═════ Text shown ═════

Thursday, March 26, 2009

Mood

I'm just in a funk today. Nothing bad has happened. Went swimming at the fabulous outdoor pool with Gayvin, went to the farmer's market, picked up yummy veggies and had a delicious lunch. Pagie B came over for a bit and now I'm wandering the internets in search of something to help me feel better (this is why I don't keep snack food in the house -- emotional eating is not good for me). I don't really want to be around anyone now, don't want to talk about "it", just in a funk. I don't want anyone to make me feel better, I just want to let it pass without feeling the pressure to have to be perky and happy.

I hate this mood. Maybe I should go take a nap and see if that helps get rid of it.

2 comments:

Cindy said...

═════ Excerpted records ═════

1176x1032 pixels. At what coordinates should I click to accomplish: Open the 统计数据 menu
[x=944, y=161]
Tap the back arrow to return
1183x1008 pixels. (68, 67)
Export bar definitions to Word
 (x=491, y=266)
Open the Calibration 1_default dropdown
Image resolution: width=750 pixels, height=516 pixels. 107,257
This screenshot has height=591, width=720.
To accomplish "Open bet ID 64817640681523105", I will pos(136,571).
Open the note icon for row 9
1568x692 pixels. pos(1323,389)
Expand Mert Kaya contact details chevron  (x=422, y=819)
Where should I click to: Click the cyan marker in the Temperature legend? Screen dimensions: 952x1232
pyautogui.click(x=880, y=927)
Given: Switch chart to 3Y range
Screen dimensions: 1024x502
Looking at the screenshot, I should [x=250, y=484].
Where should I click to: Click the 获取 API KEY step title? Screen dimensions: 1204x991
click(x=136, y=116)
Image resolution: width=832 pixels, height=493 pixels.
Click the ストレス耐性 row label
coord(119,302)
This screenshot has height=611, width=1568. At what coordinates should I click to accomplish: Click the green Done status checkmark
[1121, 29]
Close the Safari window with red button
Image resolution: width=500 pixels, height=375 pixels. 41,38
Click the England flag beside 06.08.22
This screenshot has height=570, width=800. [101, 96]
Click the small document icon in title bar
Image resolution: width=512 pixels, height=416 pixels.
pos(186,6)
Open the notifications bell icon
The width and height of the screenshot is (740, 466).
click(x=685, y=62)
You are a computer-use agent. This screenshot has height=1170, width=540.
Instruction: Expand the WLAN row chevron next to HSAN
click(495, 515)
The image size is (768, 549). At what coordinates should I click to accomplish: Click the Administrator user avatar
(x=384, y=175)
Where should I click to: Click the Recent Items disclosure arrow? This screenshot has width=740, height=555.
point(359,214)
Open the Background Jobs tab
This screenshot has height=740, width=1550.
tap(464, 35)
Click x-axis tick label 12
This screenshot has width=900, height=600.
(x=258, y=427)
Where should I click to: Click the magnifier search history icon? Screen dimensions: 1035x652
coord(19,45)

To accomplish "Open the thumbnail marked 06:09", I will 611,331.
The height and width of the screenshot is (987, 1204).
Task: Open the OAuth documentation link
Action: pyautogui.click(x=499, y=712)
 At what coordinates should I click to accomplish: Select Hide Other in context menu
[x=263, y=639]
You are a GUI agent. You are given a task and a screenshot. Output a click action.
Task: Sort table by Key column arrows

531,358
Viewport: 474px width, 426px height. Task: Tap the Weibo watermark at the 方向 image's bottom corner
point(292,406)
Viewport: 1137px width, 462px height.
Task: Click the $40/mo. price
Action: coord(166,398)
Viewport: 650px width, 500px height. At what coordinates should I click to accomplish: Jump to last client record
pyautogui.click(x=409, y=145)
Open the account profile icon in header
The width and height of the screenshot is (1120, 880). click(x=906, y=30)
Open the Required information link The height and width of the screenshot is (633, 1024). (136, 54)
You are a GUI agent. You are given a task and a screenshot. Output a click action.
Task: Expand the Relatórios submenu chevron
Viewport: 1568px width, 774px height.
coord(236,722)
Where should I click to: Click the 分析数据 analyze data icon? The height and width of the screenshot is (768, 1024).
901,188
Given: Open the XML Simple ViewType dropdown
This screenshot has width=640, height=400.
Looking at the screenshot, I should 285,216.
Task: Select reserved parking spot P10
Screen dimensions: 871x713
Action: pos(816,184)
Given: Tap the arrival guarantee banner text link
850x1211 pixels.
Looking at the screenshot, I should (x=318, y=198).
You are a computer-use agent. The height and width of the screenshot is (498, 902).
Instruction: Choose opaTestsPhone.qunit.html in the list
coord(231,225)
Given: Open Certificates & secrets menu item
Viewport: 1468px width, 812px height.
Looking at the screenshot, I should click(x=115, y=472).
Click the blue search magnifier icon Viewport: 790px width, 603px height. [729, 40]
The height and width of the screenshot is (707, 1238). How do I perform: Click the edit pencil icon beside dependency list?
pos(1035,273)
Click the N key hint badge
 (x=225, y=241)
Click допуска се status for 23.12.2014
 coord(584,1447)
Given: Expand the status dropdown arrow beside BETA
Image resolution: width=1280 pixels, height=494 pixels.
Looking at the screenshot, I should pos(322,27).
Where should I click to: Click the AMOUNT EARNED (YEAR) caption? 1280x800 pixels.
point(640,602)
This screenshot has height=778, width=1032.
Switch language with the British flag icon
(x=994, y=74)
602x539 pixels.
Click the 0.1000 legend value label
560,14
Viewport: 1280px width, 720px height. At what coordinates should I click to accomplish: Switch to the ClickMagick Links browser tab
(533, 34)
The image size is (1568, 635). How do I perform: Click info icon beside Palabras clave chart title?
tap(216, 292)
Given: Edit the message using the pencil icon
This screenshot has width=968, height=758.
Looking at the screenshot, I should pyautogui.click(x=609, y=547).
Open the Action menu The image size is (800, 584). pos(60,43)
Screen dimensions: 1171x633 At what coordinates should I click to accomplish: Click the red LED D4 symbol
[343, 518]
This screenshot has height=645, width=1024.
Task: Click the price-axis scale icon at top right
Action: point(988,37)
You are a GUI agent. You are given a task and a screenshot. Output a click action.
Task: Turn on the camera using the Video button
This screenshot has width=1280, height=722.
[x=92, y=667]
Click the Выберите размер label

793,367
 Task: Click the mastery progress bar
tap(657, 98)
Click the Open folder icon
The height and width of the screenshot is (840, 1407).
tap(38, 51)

═════

### Required actions
a) Reproduce the passage of the blog post about mood between "Thursday, March 26, 2009" and "perky and happy.", inclusive.
b) Answer these questions about the blog post about mood:
(i) Who did the writer go swimming with?
(ii) According to the writer, why is no snack food kept in the house?
(iii) What does the writer think of doing to see whether it helps get rid of the mood?
c) Write the next part of the blog post about mood, picking up after its final line.
The records are separate material with no connection to the blog post about mood.

### Answers for this exercise
a)
Thursday, March 26, 2009

Mood

I'm just in a funk today. Nothing bad has happened. Went swimming at the fabulous outdoor pool with Gayvin, went to the farmer's market, picked up yummy veggies and had a delicious lunch. Pagie B came over for a bit and now I'm wandering the internets in search of something to help me feel better (this is why I don't keep snack food in the house -- emotional eating is not good for me). I don't really want to be around anyone now, don't want to talk about "it", just in a funk. I don't want anyone to make me feel better, I just want to let it pass without feeling the pressure to have to be perky and happy.

b)
(i) Gayvin
(ii) Emotional eating is not good for the writer.
(iii) Going to take a nap

c)
I promise not to try and make you feel better! Sometimes it's best to just give in and indulge in a mood. Be a diva for a day. Allow yourself to feel what you're feeling. Give yourself space to be alone, down, depressed, stressed, or cranky without taking it out on others. In a day or two it will probably wash over and you will feel better for flushing the toxins of funk out of your system rather than repressing and ignoring them. You go moody lady! :)

Brie said...

Ditto to everything Cindy said. It sounds like you had a great day, despite your mood not letting you enjoy it. I know from experience, this too shall pass.